Abstract

Diabetes is a chronic metabolic disorder with systemic complications. Hyperglycemia damages multiple organs, including the brain, increasing the risks of stroke, dementia, and oxidative stress. Diabetes is also linked to ventricular enlargement in the human brain. Here, we examine how diabetes alters the secretion of subcommissural organ spondin (SCO-spondin) and Wnt5a by SCO cells, which subsequently affects ependymal ciliary beating and cerebrospinal fluid (CSF) circulation. Under diabetic conditions, SCO-spondin secretion by SCO cells increased. CSF-borne SCO-spondin was observed interacting with ependymal cilia, which showed increased stiffness. Control SCO cells were Wnt5a-positive, indicating active biosynthesis and secretion; in contrast, Wnt5a immunostaining was negative under diabetic conditions, and its interaction with ependymal cells decreased. Additionally, the Wnt5a receptor Frizzled-2 and the proteoglycan testican, essential for Wnt5a-receptor engagement, were not detected in ependymal cells during diabetes. To further explore downstream changes, we examined aquaporin-4 (AQP4) in control and diabetic samples and found conditiondependent differences in its subcellular distribution within ependymal cells. Accordingly, peri-ependymal edema and periventricular lucency were observed. Conversely, GLUT1, MCT2, and Cx-43 remained unchanged, suggesting that diabetes selectively modifies specific ependymal properties.
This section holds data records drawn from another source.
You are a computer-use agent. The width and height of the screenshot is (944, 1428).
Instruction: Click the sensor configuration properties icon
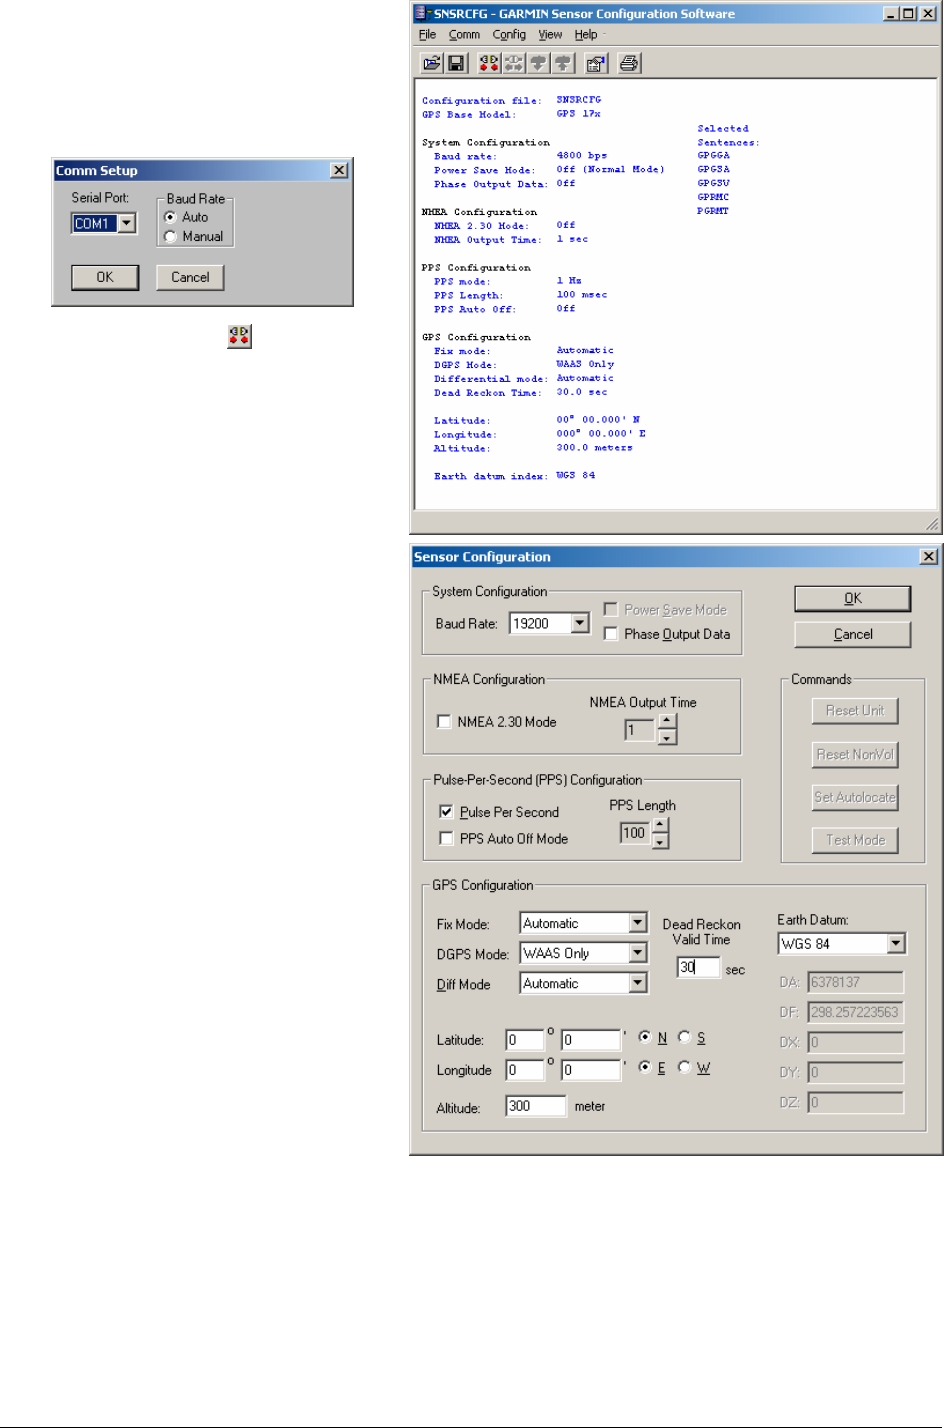coord(595,64)
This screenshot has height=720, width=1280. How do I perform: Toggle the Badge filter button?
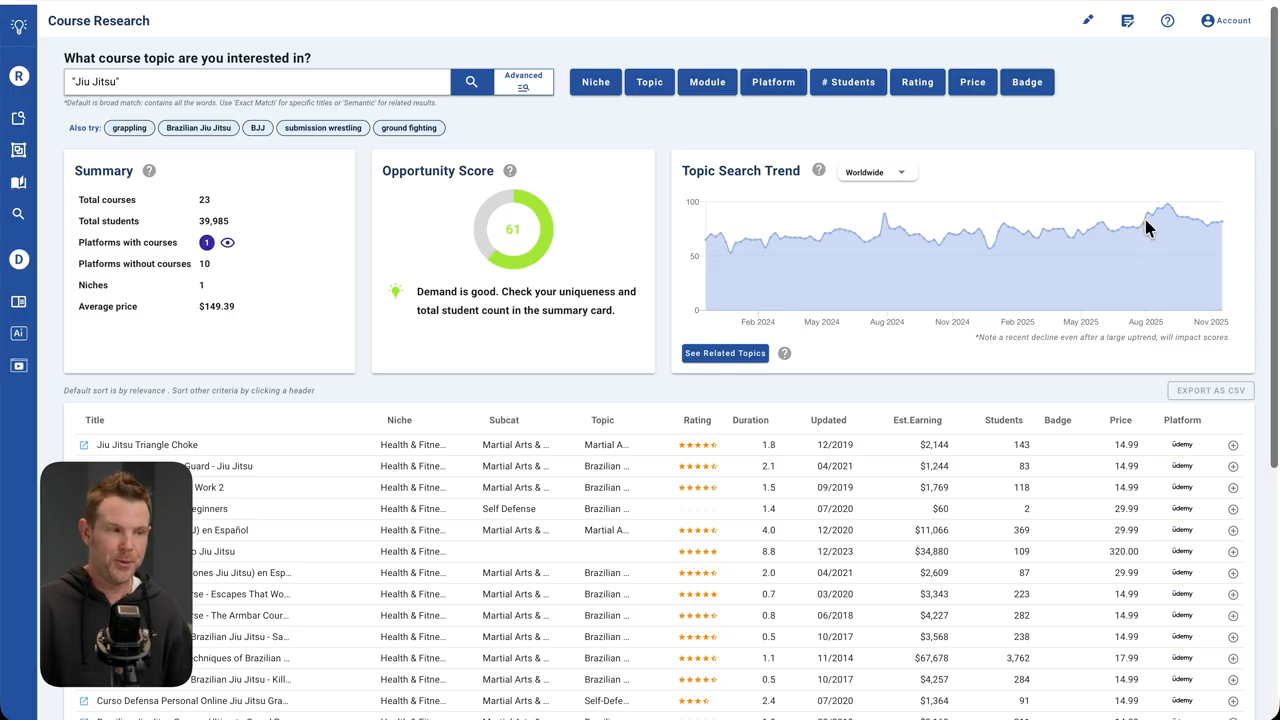pyautogui.click(x=1027, y=82)
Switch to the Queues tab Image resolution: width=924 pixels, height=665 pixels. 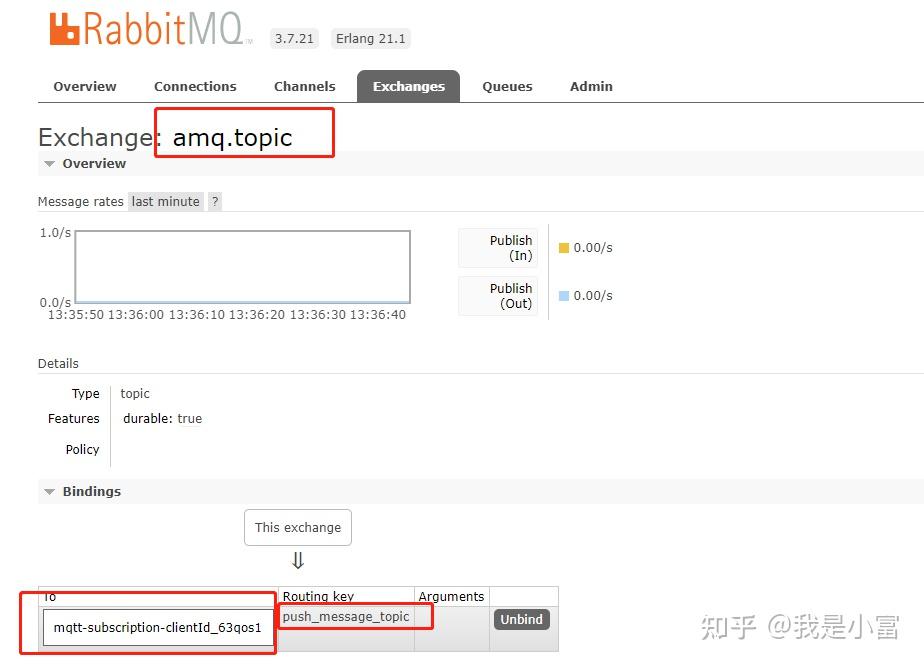507,86
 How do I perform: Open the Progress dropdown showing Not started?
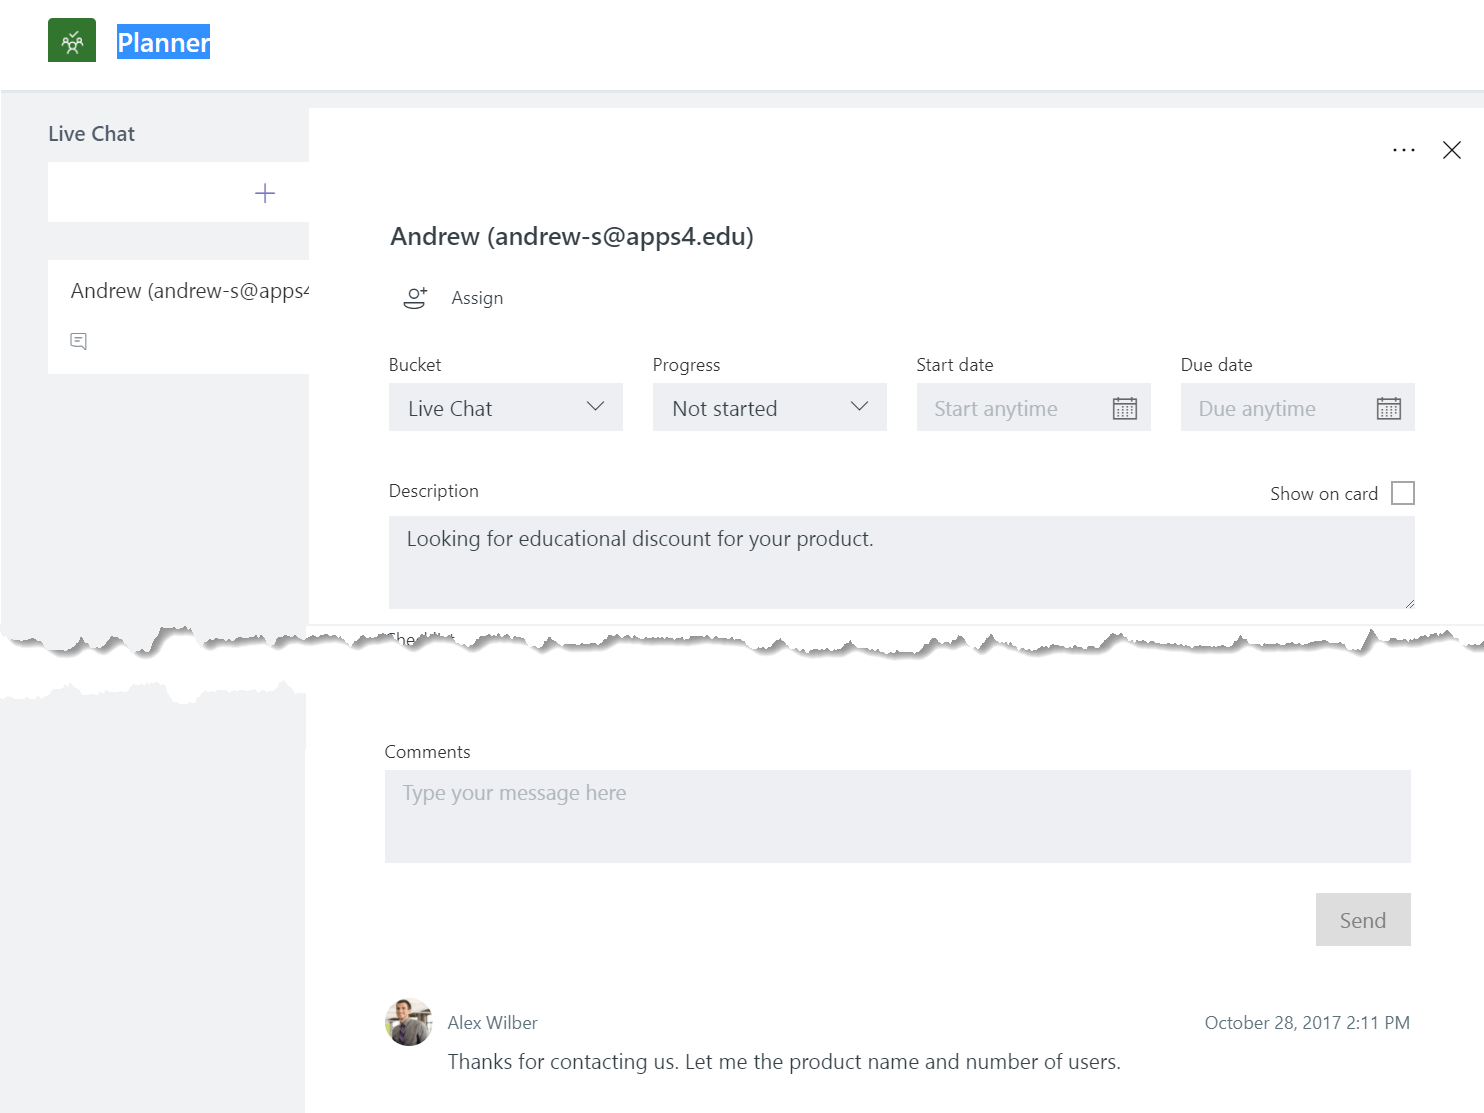769,408
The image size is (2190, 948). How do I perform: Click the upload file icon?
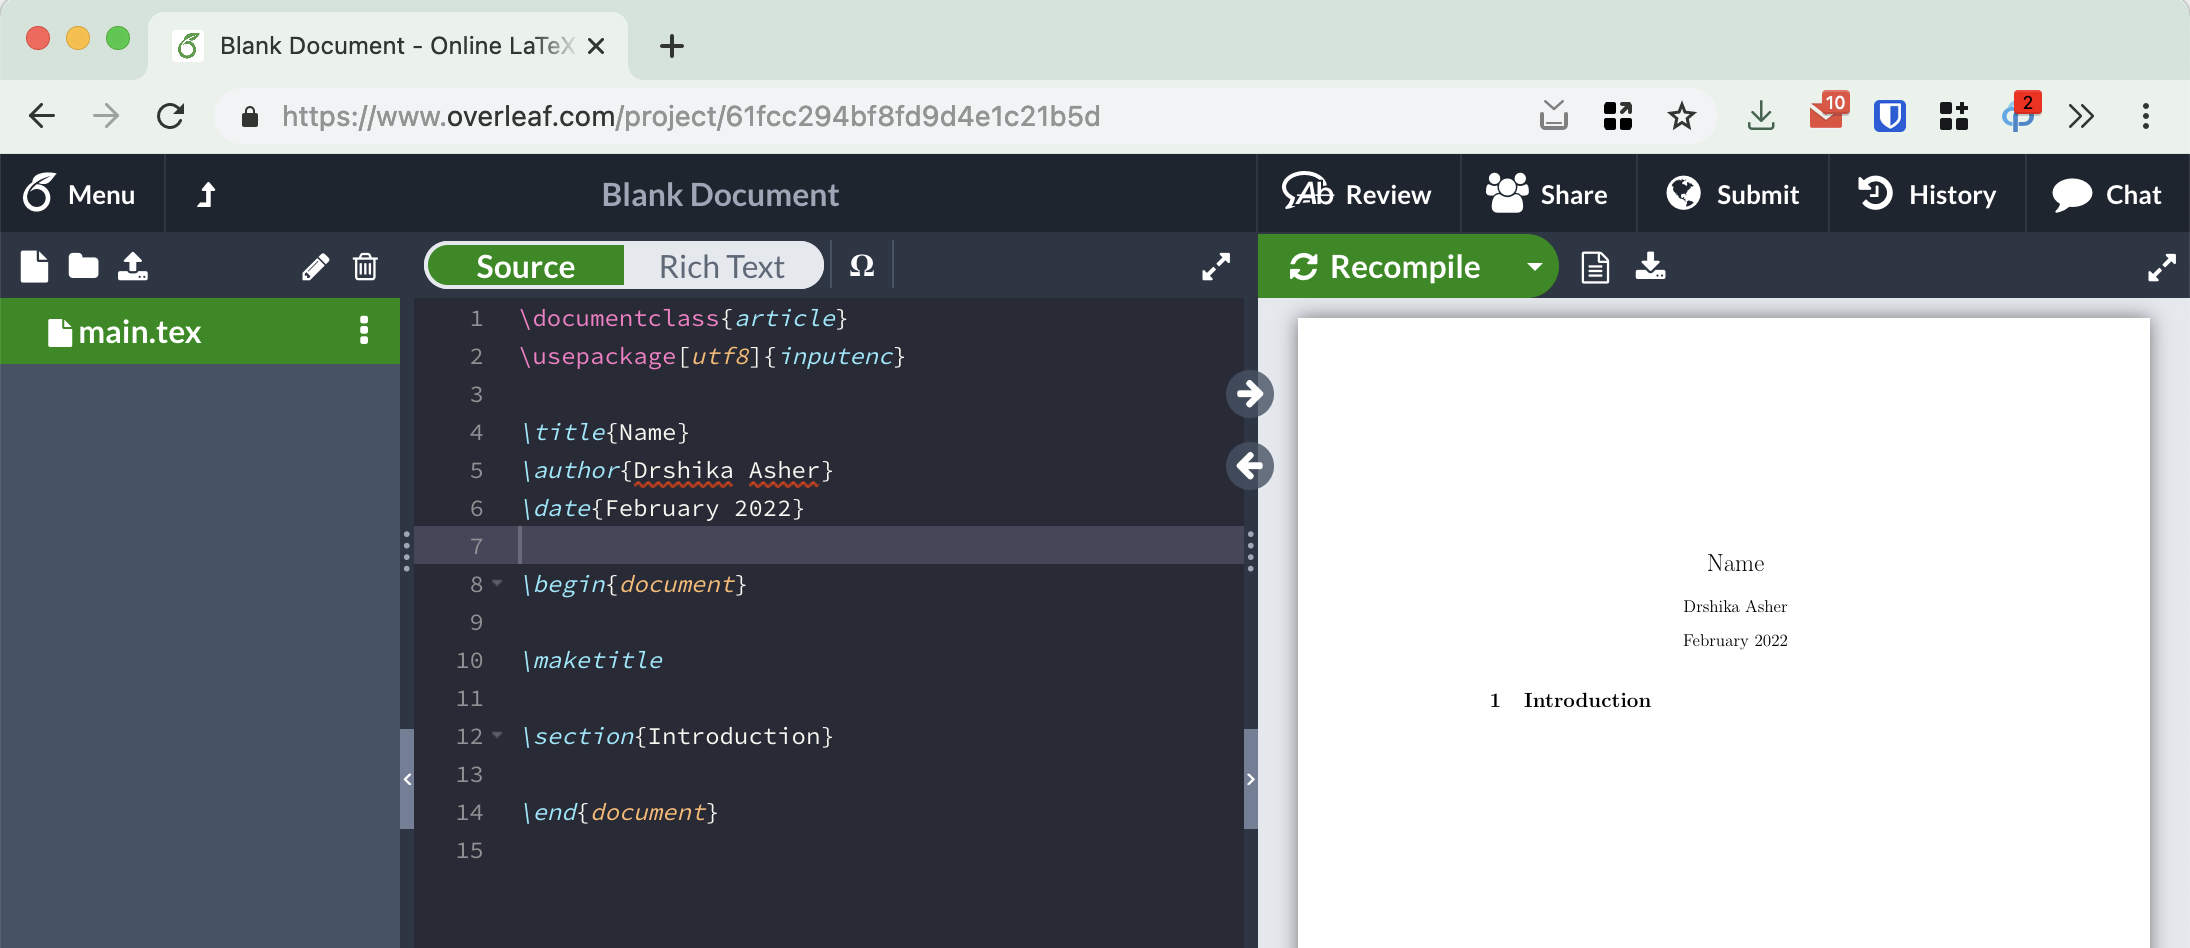coord(133,266)
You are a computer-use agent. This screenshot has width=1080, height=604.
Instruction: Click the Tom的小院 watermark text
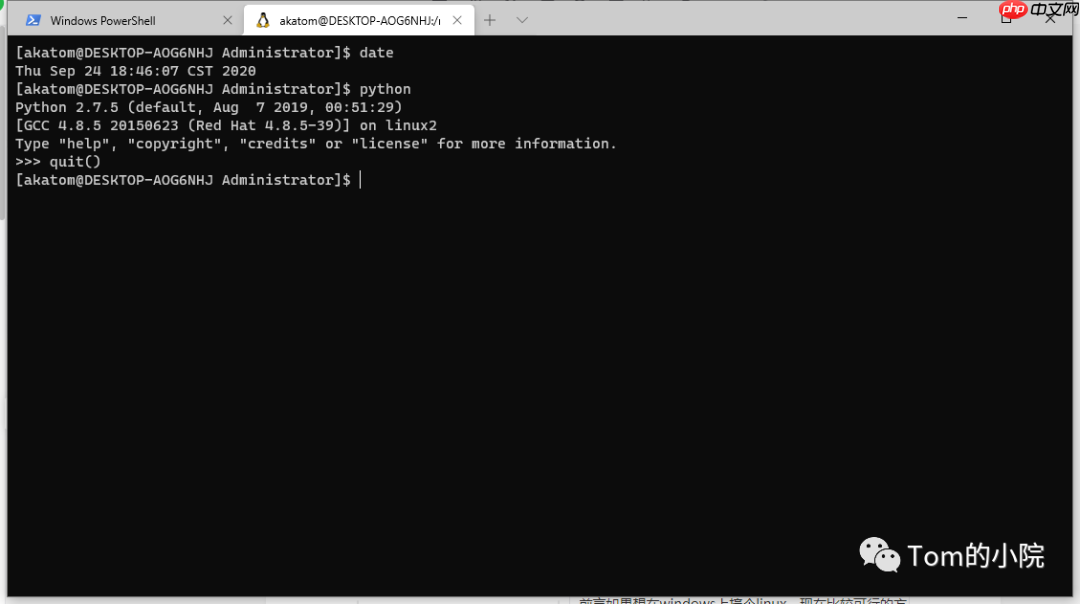tap(975, 555)
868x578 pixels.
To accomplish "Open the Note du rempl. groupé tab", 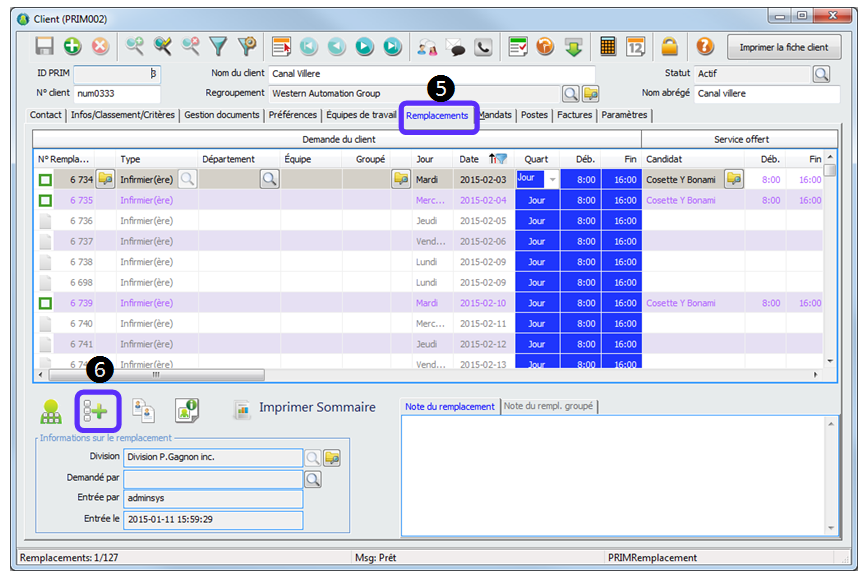I will (547, 406).
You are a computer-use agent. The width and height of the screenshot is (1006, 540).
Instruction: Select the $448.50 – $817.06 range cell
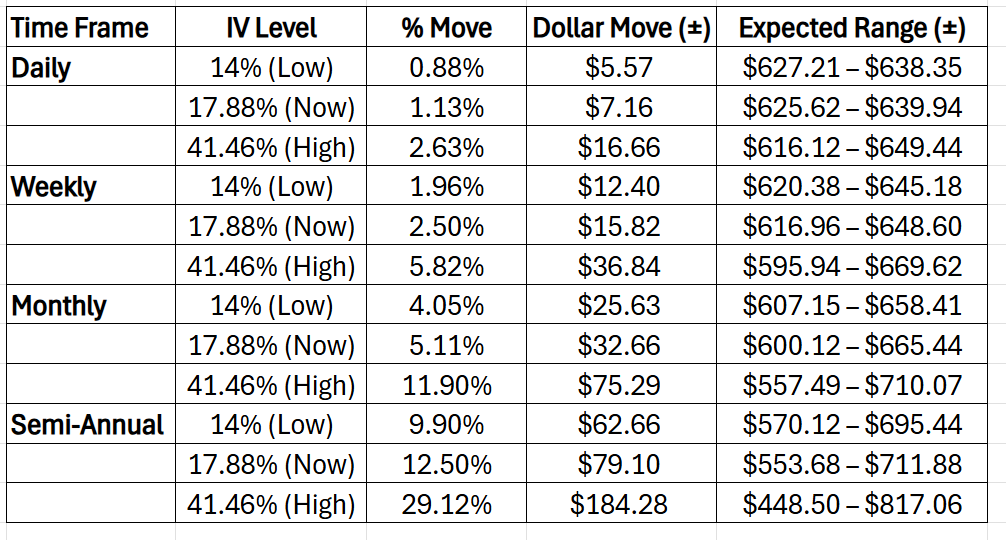coord(852,504)
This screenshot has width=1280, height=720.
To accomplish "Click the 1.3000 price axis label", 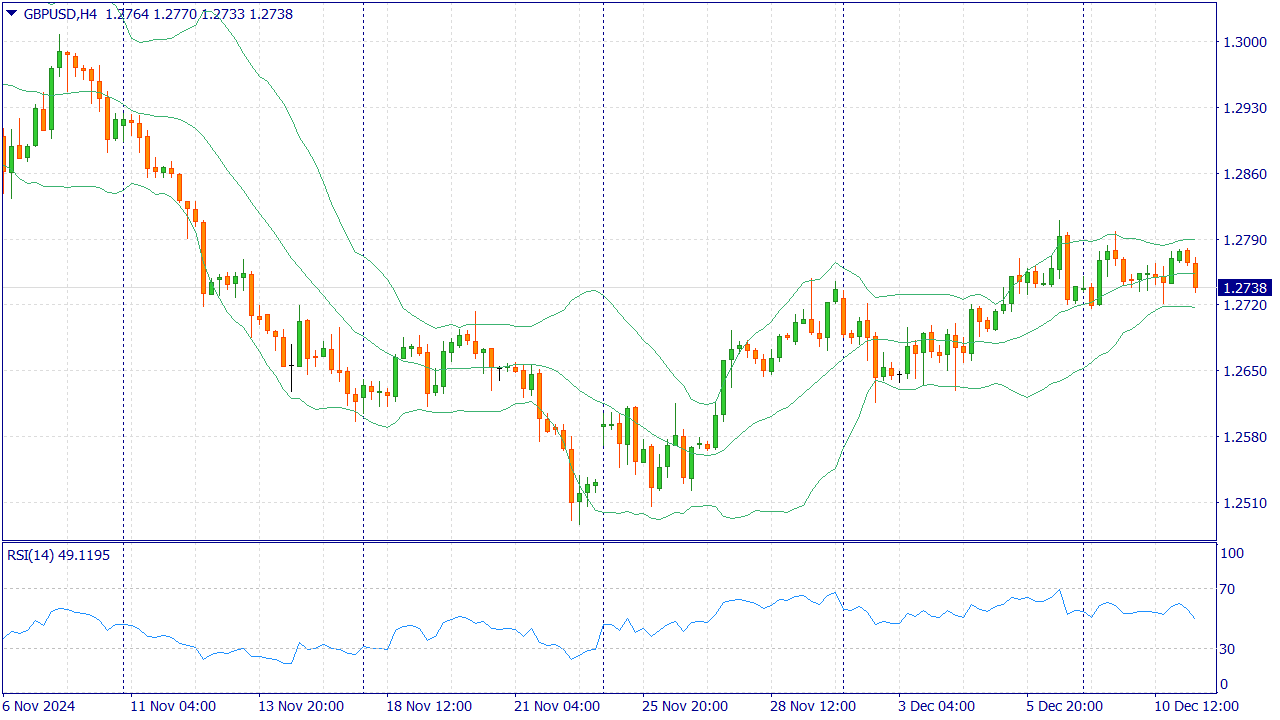I will (1243, 42).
Proteomic analysis of CSF from diabetic patients confirmed the presence of spondin-1 and thrombospondins, which may replace SCOspondin in humans. Overall, these findings support a model where increased SCO-spondin release and decreased Wnt5a-Frizzled-2-testican signaling in ependymal cells promote ciliary stiffening and periventricular edema in the diabetic brain.